Dans sa carrière, Élise Lucet a souvent été celle qui met les autres face à leurs contradictions. Mais cette fois, les rôles se sont inversés, et c’est elle qui s’est retrouvée dans une situation délicate, presque inconfortable. Invitée à un déjeuner à l’Élysée avec Bernadette Chirac, la journaliste de France 2 pensait vivre un moment protocolaire classique, loin d’imaginer que tout basculerait à cause d’un simple plat.

L’entrée arrive : melon et jambon serrano. Un détail anodin en apparence, mais qui va rapidement devenir le cœur d’un moment de gêne intense. Élise Lucet explique qu’elle ne peut pas manger de melon, sans vraiment savoir comment gérer la situation dans un cadre aussi formel. Face à une ancienne Première dame, chaque geste compte, chaque mot est observé. Refuser un plat n’est jamais anodin, encore moins dans un lieu comme l’Élysée.
Pour éviter de froisser Bernadette Chirac, Élise Lucet improvise et évoque une allergie. Une excuse spontanée, presque instinctive, qui semble être la seule solution sur le moment. Mais la réaction de son hôte ne se fait pas attendre. Bernadette Chirac, connue pour son franc-parler, la regarde et s’étonne immédiatement. Elle évoque même le célèbre livre de cuisine de l’Élysée, comme si tout devait y être parfaitement consigné.

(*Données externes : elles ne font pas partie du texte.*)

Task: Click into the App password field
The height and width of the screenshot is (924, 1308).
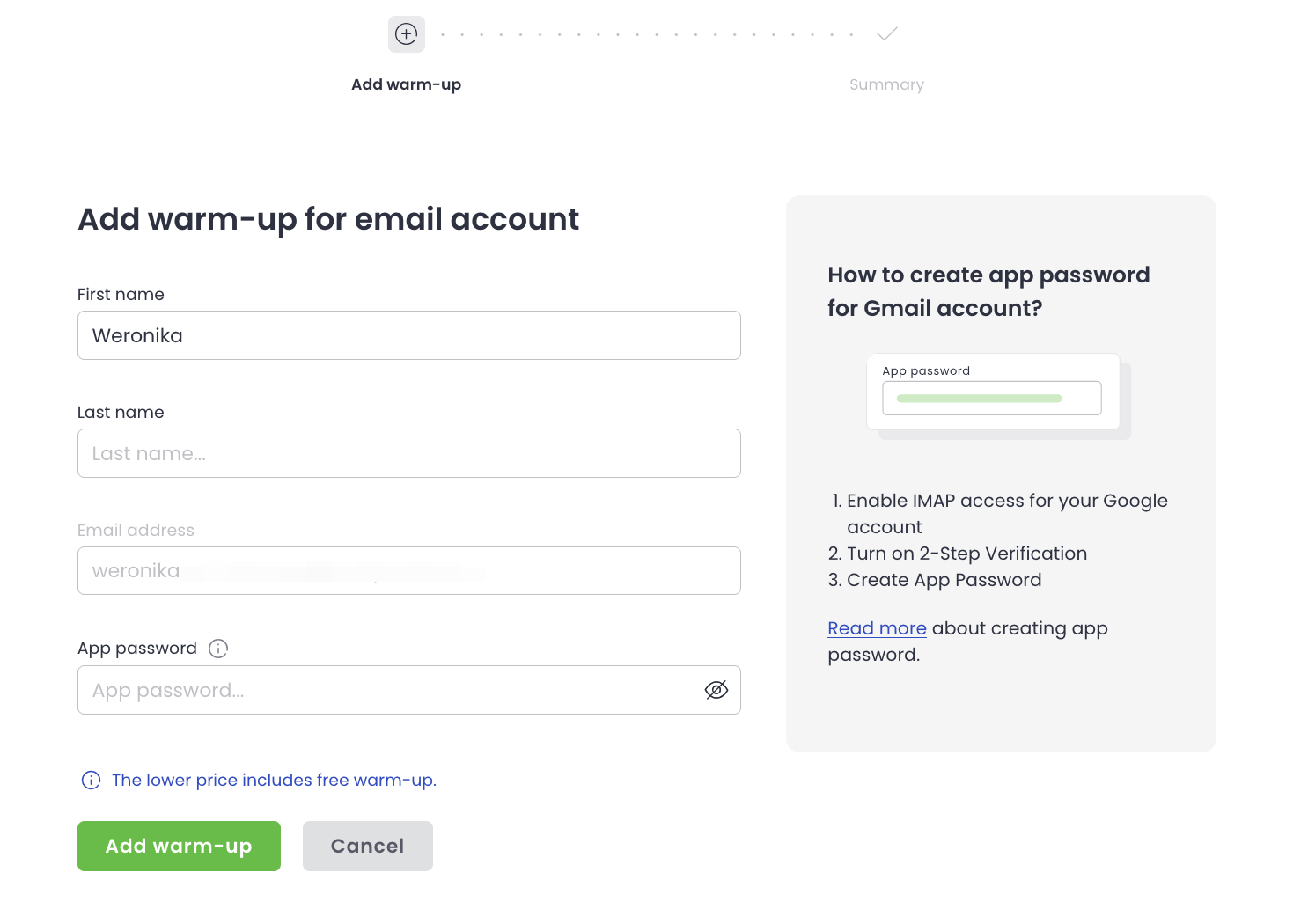Action: coord(387,690)
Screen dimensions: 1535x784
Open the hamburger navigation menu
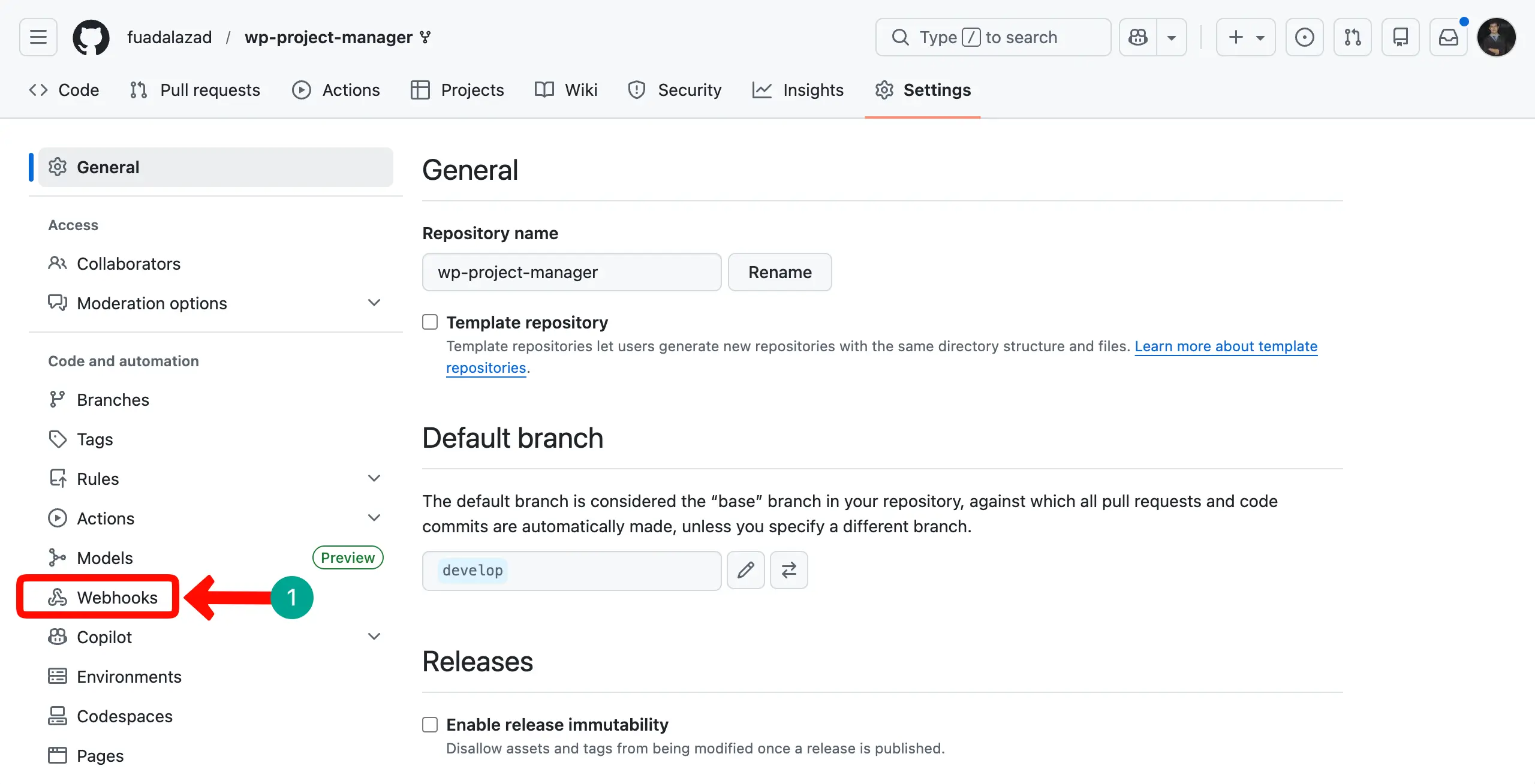pyautogui.click(x=37, y=37)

C’est à cet instant précis que la journaliste se sent déstabilisée. Elle tente de se justifier, explique qu’elle ne vient pas déjeuner tous les jours à l’Élysée, et qu’il s’agit d’une première. Mais le malaise est là, palpable. Elle le reconnaît elle-même aujourd’hui avec humour : elle ne savait plus où se mettre. Ce moment, à la fois gênant et presque irréel, reste gravé dans sa mémoire.

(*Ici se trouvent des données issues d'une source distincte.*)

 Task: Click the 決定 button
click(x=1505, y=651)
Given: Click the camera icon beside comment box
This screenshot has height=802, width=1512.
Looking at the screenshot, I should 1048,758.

Ce qui rend cette anecdote particulièrement marquante, c’est le contraste entre la simplicité du problème et la solennité du contexte. Un simple refus alimentaire devient une situation délicate, amplifiée par le cadre prestigieux et les attentes implicites qui l’accompagnent. Même pour une journaliste habituée aux situations tendues, ce type de moment peut surprendre.
Avec le recul, Élise Lucet en parle avec le sourire. Elle raconte que cette fameuse “allergie” aurait même été inscrite dans les registres de l’Élysée, preuve que chaque détail est pris au sérieux dans ce lieu chargé d’histoire. Une conséquence inattendue, presque improbable, qui ajoute une dimension encore plus étonnante à cette anecdote.
Ce souvenir montre aussi une autre facette d’Élise Lucet. Derrière la journaliste déterminée et rigoureuse, il y a une femme capable de reconnaître ses moments de gêne, ses maladresses, et d’en rire. C’est sans doute ce qui rend son témoignage si accessible et si humain. Finalement, cette scène rappelle que même les personnalités les plus expérimentées peuvent être prises au dépourvu. Dans les lieux les plus prestigieux, ce sont parfois les détails les plus simples qui créent les souvenirs les plus marquants.